Fig. 1. Schematic illustration of energy level and spectra in emitter-field coupling system. (a) Upper panel, energy-level splitting in single atom interacting with optical field. Here ωa is the transition frequency of the atom and ωc is the resonance frequency of the field; ℏ is the reduced Planck constant; |e⟩ and |g⟩ mean the atom is in the excited state and ground state, respectively; |c⟩ means cavity resonance state. Lower panel, anticrossing for Rabi splitting. Δδ is the frequency detuning between atom and field. (b) Quantum Rabi splitting of single atom in photoluminescence spectra; (c) spectral splitting in the system, which consists of plasmon interacting with the J aggregate. ω0 is the transition frequency of the molecular emitter, and Δδ′ is the frequency detuning between the J aggregate and the field.

Fig. 2. Schematic illustration of methylene blue molecules embedded in the nanogap of an NPoM structure and their quantum and optical interaction with plasmons excited by incident light. (a) A single methylene blue molecule placed in the hot spot (with the maximum electric field enhancement) of the nanogap, as depicted by the red circle. The Rabi splitting due to plasmon–molecules strong coupling can be reflected by the scattering light and fluorescence, but the weak fluorescence will be absorbed by plasmonic structure and become hard to detect. (b) In multi-molecule level, the real Rabi splitting can only be reflected by fluorescence, while the scattering light involves not only the Rabi splitting but also complex optical interaction. (c) Chemical structure of methylene blue molecule.

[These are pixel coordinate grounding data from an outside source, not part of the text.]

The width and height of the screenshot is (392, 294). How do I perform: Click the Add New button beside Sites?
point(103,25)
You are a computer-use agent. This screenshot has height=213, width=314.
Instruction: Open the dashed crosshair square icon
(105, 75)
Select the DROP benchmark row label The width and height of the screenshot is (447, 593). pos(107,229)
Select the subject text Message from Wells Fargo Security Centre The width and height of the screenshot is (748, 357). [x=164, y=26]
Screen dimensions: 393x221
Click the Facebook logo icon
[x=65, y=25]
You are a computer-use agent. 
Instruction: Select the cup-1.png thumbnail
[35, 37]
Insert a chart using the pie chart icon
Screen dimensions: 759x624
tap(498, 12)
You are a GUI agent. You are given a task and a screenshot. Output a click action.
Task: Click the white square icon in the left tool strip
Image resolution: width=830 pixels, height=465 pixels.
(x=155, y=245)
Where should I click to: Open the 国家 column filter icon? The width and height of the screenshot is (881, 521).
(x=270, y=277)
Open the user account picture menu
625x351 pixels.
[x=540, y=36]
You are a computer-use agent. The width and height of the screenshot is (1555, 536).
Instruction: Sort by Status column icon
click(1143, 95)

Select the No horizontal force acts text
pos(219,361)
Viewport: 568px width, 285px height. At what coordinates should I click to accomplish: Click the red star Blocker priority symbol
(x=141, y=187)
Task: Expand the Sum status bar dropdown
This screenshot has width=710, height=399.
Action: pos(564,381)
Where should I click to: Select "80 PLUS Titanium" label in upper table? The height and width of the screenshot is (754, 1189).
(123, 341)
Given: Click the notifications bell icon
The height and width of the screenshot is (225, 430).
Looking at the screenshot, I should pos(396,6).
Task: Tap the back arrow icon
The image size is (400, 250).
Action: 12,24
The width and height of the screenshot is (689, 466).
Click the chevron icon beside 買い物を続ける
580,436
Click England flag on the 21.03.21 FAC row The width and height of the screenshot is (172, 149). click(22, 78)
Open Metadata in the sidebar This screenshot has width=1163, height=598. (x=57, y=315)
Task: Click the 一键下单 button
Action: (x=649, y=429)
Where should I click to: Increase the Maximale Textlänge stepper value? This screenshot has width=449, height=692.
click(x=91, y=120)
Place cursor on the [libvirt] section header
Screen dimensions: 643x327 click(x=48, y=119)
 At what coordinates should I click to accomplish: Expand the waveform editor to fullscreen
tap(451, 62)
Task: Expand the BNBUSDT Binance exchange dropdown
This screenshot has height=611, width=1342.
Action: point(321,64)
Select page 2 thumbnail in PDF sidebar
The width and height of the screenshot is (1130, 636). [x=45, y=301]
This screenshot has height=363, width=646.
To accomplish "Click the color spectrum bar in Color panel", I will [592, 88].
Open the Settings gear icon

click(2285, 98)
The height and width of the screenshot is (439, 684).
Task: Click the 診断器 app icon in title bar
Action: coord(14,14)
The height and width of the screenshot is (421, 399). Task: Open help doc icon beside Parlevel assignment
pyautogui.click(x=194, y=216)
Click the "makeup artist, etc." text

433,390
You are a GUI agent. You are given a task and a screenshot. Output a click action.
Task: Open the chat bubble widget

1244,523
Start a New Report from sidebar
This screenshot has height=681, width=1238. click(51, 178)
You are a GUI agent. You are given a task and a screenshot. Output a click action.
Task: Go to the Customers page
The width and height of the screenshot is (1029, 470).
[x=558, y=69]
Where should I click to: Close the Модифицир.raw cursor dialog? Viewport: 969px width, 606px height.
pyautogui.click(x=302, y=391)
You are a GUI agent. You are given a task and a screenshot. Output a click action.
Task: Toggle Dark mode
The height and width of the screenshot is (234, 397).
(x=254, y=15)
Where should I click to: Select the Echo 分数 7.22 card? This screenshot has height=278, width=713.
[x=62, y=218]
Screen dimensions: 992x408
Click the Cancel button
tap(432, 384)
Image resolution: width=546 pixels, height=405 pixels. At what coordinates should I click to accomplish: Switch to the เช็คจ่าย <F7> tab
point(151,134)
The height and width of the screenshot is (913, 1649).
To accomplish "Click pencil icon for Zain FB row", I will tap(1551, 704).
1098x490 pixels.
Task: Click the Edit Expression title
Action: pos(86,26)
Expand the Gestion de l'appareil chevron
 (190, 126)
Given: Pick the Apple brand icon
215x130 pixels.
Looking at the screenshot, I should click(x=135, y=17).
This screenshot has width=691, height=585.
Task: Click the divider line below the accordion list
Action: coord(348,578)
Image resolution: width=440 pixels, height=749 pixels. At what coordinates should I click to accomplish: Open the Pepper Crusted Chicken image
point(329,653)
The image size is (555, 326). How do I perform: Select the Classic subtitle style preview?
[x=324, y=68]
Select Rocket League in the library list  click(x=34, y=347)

Fig. 3. Engineering plasmonic resonance in an NPoM structure by changing the physical and geometric properties. (a) Schematic diagram of the NPoM structure; (b) electric field intensity distributions of NPoM in the vertical x-z plane (top) and horizontal x-y plane (bottom), respectively. The diameter of the hot spot is 6 nm as shown by the x-y plane field pattern. (c) Simulated scattering spectra when the plasmonic nanogaps are filled with pure dielectric films whose refractive index varies from 1.0 to 1.6. The plasmonic resonance peak redshifts from 610 to 684 nm (from 2.03 to 1.81 eV in energy). (d) Simulated scattering spectra with the thickness of pure dielectric film changing from 0.8 to 0.2 nm, showing plasmon resonance peak blueshifting from 643 to 614 nm (from 1.93 to 2.02 eV in energy).

Fig. 4. Vacuum Rabi splitting in a single molecule–plasmon system, when a methylene blue molecule is in resonance with plasmon (detuning δ=0). (a) Scattering spectrum of plasmon coupling to a single molecule with radius of 0.5 nm. The hybrid plasmon–exciton branches, ω+ and ω− are separated by 79.4 meV. (b) Scattering spectrum of plasmon coupling to a huge molecule with diameter of 6 nm. The interval of two peaks splitting is 395 meV.

Fig. 5. Scattering spectra of an optical interaction system that consists of multiple methylene blue molecules coupling to plasmon. (a) Two molecules, the interval of the splitting peaks Δ=120  meV (ω+=602.6  nm and ω−=640  nm); (b) five molecules, Δ=182  meV (ω+=597.6  nm and ω−=655  nm); (c) thirteen molecules, Δ=290  meV (ω+=591  nm and ω−=686  nm); (d)–(f) schematic diagram of placing two molecules, five molecules, and thirteen molecules into the NPoM, respectively; (g) calculated spectral splitting in dependence on the number of molecules (blue dots) as compared with the theoretical curve (black line) of optical interaction, which points to splitting with the number of molecules increasing Ωoptical=NΩR. Red horizontal line represents the real Rabi splitting when considering only the molecular fluorescence spectra.